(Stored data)
>>

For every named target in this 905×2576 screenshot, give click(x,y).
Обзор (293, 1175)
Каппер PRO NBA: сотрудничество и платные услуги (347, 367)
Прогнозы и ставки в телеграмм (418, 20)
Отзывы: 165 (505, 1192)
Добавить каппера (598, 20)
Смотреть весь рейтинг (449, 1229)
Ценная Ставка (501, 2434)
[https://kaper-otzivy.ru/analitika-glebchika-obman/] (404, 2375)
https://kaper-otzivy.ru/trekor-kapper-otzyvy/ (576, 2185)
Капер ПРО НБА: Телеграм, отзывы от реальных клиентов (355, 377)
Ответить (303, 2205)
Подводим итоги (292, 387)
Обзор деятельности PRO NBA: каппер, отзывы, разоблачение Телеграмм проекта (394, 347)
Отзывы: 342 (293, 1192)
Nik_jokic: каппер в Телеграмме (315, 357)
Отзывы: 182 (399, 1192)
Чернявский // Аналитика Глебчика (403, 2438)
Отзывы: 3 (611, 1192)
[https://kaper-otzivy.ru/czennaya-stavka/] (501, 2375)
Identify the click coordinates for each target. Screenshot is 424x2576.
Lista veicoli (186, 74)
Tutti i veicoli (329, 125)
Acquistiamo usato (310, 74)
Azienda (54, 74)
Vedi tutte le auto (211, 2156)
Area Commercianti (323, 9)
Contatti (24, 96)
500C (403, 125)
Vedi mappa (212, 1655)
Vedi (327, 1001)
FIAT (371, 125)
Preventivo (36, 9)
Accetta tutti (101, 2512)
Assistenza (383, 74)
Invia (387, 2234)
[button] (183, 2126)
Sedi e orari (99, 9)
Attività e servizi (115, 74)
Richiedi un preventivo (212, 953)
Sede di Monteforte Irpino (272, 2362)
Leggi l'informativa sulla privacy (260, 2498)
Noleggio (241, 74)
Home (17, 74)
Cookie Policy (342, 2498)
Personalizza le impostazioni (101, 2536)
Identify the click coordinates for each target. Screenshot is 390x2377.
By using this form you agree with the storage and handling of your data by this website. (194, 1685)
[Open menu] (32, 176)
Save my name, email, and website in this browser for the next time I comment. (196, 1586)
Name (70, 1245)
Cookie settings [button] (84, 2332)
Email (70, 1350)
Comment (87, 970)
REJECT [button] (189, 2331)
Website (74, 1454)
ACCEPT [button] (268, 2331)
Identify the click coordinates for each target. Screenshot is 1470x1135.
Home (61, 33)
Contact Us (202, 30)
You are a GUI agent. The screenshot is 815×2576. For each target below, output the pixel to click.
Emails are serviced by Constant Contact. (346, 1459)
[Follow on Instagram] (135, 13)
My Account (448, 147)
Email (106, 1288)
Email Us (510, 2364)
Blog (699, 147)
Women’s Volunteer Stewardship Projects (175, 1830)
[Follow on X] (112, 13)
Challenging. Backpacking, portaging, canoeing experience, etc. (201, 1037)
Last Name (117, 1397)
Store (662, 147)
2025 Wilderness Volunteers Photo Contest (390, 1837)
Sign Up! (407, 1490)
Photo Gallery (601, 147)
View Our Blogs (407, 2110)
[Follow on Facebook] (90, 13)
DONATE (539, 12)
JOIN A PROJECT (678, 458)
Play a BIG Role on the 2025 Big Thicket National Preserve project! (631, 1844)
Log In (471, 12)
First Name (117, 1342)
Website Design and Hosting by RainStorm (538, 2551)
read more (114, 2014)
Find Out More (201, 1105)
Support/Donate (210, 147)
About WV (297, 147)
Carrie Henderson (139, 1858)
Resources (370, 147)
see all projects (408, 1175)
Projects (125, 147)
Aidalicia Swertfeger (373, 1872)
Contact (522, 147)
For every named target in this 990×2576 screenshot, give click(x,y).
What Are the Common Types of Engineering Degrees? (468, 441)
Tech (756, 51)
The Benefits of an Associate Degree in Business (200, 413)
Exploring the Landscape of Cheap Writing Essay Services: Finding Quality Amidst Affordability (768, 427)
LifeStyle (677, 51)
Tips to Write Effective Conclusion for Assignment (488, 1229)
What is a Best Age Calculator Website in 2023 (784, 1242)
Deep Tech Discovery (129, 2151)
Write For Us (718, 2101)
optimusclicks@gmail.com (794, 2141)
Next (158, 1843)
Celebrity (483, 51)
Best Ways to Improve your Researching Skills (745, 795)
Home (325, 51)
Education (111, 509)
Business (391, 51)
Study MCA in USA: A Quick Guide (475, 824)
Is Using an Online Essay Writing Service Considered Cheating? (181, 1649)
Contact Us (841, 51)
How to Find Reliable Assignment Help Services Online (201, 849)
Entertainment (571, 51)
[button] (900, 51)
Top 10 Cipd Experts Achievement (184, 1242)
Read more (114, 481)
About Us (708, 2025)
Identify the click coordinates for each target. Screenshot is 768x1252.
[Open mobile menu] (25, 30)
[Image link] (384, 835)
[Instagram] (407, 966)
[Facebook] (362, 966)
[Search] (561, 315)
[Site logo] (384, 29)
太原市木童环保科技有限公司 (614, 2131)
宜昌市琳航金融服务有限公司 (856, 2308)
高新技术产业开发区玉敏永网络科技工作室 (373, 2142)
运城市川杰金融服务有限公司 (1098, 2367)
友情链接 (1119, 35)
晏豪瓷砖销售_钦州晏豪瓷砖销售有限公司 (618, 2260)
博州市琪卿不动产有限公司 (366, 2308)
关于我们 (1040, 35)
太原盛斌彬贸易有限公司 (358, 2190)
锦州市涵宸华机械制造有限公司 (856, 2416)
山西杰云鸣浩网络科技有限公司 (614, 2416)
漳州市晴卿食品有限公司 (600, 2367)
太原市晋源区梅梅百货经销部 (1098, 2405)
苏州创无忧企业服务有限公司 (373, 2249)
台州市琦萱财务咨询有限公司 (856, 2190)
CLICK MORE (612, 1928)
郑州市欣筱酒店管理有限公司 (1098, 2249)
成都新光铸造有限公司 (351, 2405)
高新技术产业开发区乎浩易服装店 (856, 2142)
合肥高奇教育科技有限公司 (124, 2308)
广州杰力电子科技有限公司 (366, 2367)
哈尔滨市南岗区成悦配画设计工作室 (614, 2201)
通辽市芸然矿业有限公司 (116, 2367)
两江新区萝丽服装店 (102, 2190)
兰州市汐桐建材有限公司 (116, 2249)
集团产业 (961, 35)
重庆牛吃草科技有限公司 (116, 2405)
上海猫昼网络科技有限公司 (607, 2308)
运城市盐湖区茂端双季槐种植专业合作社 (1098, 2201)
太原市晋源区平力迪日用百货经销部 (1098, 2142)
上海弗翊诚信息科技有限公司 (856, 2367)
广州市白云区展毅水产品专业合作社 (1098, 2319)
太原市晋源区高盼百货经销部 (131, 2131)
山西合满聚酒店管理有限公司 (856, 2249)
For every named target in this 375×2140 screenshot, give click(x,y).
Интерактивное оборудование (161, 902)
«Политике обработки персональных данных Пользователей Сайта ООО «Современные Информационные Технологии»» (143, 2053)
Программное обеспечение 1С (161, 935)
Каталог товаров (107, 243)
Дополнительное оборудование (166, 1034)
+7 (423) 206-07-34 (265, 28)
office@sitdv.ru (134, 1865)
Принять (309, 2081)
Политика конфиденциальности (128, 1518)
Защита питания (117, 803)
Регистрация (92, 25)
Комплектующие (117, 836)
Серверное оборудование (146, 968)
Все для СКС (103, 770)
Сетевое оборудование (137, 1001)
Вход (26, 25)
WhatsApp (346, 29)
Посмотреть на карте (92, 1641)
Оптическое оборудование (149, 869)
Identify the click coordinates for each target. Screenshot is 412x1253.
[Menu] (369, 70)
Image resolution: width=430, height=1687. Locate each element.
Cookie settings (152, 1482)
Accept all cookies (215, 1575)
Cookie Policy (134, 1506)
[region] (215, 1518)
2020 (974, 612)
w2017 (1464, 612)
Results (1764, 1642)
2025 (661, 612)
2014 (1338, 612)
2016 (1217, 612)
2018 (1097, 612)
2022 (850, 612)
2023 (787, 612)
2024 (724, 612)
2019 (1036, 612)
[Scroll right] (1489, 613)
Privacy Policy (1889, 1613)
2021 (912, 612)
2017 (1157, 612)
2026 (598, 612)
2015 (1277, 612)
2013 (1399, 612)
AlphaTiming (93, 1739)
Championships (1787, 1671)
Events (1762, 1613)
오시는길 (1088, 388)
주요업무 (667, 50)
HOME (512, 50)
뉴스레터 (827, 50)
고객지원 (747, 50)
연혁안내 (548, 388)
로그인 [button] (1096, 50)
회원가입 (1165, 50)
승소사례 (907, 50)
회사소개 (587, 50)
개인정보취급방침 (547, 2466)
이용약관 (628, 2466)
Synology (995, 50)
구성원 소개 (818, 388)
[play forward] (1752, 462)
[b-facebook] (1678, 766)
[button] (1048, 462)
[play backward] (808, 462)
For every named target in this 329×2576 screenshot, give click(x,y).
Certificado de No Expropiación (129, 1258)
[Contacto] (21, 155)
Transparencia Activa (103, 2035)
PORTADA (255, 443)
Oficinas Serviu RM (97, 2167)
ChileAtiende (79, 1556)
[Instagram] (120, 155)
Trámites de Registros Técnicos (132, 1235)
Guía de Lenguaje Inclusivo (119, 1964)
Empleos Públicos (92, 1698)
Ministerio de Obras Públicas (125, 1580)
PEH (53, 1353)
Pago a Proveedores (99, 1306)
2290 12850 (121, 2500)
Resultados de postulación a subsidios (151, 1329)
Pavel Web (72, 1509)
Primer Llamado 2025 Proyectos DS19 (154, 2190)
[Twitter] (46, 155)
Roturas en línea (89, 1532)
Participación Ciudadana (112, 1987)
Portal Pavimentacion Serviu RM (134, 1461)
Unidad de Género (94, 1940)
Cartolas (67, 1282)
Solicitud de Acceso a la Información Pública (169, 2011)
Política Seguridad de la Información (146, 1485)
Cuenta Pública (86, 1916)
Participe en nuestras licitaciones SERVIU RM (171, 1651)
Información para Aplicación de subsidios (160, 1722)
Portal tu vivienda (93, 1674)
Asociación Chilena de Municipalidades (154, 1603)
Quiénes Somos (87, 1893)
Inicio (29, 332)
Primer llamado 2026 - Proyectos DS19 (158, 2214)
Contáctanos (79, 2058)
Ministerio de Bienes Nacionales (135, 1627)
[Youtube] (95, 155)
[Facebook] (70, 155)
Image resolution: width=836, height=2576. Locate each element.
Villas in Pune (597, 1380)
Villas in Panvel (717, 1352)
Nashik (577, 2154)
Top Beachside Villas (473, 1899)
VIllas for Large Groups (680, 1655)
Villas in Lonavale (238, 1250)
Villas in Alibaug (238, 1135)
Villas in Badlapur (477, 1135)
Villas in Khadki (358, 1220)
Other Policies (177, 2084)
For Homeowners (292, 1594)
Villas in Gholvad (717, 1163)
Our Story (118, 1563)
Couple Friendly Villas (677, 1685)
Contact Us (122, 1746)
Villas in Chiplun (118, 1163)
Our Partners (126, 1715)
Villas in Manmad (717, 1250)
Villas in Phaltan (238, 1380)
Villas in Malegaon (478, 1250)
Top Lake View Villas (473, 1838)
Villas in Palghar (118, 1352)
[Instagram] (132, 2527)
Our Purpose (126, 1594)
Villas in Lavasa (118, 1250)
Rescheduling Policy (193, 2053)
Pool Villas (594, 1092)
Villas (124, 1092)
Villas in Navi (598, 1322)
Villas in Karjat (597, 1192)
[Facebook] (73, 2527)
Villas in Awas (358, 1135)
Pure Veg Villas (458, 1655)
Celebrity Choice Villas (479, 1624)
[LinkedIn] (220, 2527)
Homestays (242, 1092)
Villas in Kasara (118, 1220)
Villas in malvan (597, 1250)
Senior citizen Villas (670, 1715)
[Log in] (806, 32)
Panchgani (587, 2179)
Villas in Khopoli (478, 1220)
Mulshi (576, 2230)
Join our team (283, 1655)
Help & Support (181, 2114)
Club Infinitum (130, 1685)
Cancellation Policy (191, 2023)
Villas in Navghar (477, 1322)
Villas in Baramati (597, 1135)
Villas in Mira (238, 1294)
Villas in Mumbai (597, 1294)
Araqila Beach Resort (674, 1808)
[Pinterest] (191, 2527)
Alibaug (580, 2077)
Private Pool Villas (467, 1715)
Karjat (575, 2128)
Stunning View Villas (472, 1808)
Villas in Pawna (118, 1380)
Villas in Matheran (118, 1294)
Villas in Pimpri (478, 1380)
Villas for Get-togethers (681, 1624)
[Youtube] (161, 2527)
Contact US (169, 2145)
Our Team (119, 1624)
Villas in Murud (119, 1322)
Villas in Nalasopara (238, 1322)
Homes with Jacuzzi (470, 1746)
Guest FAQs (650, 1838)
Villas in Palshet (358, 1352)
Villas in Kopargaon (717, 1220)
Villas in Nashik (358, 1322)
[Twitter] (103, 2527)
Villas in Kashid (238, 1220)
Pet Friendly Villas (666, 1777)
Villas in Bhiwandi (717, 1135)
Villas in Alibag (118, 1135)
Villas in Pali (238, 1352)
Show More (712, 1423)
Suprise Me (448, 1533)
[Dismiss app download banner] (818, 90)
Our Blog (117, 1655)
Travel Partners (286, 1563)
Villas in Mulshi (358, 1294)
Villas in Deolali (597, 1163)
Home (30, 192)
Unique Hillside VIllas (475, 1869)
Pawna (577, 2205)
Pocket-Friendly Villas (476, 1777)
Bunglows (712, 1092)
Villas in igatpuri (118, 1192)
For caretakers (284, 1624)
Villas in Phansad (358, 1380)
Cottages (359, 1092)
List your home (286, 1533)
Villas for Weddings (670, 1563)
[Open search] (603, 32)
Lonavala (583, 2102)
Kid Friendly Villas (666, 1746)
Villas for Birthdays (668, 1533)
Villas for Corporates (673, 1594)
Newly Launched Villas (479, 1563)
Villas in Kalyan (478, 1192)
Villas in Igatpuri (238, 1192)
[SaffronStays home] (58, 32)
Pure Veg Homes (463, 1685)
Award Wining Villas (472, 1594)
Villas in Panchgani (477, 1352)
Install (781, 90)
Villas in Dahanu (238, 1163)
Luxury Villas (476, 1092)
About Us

<<

§ Aim of the task
Could you restate word for word the lines above from the one containing "Website (74, 1454)" through the one containing "Study MCA in USA: A Quick Guide (475, 824)", both included, and nothing else?

§ Solved problem
Website (74, 1454)
ACCEPT [button] (268, 2331)
Identify the click coordinates for each target. Screenshot is 1470x1135.
Home (61, 33)
Contact Us (202, 30)
You are a GUI agent. The screenshot is 815×2576. For each target below, output the pixel to click.
Emails are serviced by Constant Contact. (346, 1459)
[Follow on Instagram] (135, 13)
My Account (448, 147)
Email (106, 1288)
Email Us (510, 2364)
Blog (699, 147)
Women’s Volunteer Stewardship Projects (175, 1830)
[Follow on X] (112, 13)
Challenging. Backpacking, portaging, canoeing experience, etc. (201, 1037)
Last Name (117, 1397)
Store (662, 147)
2025 Wilderness Volunteers Photo Contest (390, 1837)
Sign Up! (407, 1490)
Photo Gallery (601, 147)
View Our Blogs (407, 2110)
[Follow on Facebook] (90, 13)
DONATE (539, 12)
JOIN A PROJECT (678, 458)
Play a BIG Role on the 2025 Big Thicket National Preserve project! (631, 1844)
Log In (471, 12)
First Name (117, 1342)
Website Design and Hosting by RainStorm (538, 2551)
read more (114, 2014)
Find Out More (201, 1105)
Support/Donate (210, 147)
About WV (297, 147)
Carrie Henderson (139, 1858)
Resources (370, 147)
see all projects (408, 1175)
Projects (125, 147)
Aidalicia Swertfeger (373, 1872)
Contact (522, 147)
For every named target in this 990×2576 screenshot, give click(x,y).
What Are the Common Types of Engineering Degrees? (468, 441)
Tech (756, 51)
The Benefits of an Associate Degree in Business (200, 413)
Exploring the Landscape of Cheap Writing Essay Services: Finding Quality Amidst Affordability (768, 427)
LifeStyle (677, 51)
Tips to Write Effective Conclusion for Assignment (488, 1229)
What is a Best Age Calculator Website in 2023 (784, 1242)
Deep Tech Discovery (129, 2151)
Write For Us (718, 2101)
optimusclicks@gmail.com (794, 2141)
Next (158, 1843)
Celebrity (483, 51)
Best Ways to Improve your Researching Skills (745, 795)
Home (325, 51)
Education (111, 509)
Business (391, 51)
Study MCA in USA: A Quick Guide (475, 824)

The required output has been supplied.